El Gobierno de Navarra ha aprobado el traslado de las medidas aprobadas en Madrid para paliar lo efectos de la crisis por la guerra en Irán, pero poco más. Es cierto que las rebajas fiscales serán un punto de alivio para ciudadanos y empresas, pero se podía esperar además alguna iniciativa propia de Navarra desde su capacidad de autogobierno fiscal. De hecho, el consejero de Economía y Hacienda, José Luis Arasti, dejó entrever que hay nuevas propuestas en estudio sobre la mesa del Ejecutivo que podrían incorporarse la próxima semana. Se verá.

En todo caso, desde las crisis de 2008 y 2011, cuando se impusieron la austeridad y los recortes de derechos sociales y laborales, tras la pandemia de la covid, la posterior invasión ilegal de Rusia a Ucrania y ahora la guerra también ilegal iniciada por EEUU e Israel contra Irán y sus consecuencias económicas prácticamente la situación de crisis energética, de precios, de la bolsa de la compra, de los combustibles o de las hipotecas y la necesidad de aplicar ayudas públicas que rebajen sus efectos es prácticamente estructural.

La electrificación energética camina mucho más despacio de lo previsto y la dependencia de los combustibles fósiles y de la viabilidad de sus rutas de transporte es aún muy alta. Si a eso le sumamos la necesidad de impulsar medidas eficaces para detener el progresivo deterioro del planeta Tierra y de su biodiversidad por el cambio climático se apunta a que los tiempos que se acercan van a exigir también nuevas respuestas.

Se trata de que la salida humana de la sucesión de crisis no sólo sea un eslogan, sino que suponga realmente la posibilidad de lograr un nuevo modelo económico y social. Quizá seguimos instalados en aquella visión pesimista de que nada va a cambiar en el modelo de desarrollo despilfarrador. Pero este presente incierto y confuso quizá pueda desequilibrar, aunque sea por obligación inevitable, la correlación de fuerzas de la pugna económica y política que mantienen los grandes lobbies de presión y el mercantilismo voraz, de las plutocracias financieras, de los fondos que controlan los mercados y de las corporaciones multinacionales en favor de la defensa de un modelo de desarrollo humano desde los valores del bienestar natural y la justicia social.
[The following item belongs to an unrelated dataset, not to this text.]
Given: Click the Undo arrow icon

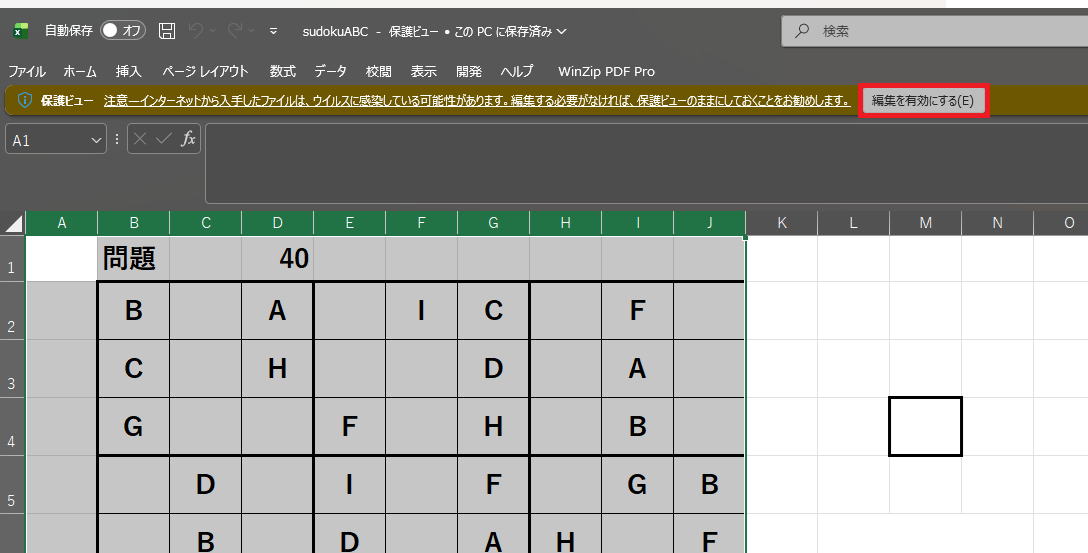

Porque los fríos datos estadísticos de cada nueva crisis parecen empeñados en insistir en la necesidad de mantener la batalla ideológica por construir un modelo económico que priorice la cohesión social, la igualdad de oportunidades, el reparto justo de la riqueza, la ética humanista, la libertades democráticas y los derechos humanos. Sin duda, uno de los grandes retos humanos de este siglo XXI. Puede parecer una batalla perdida de antemano hoy, pero quizá no lo esté tanto.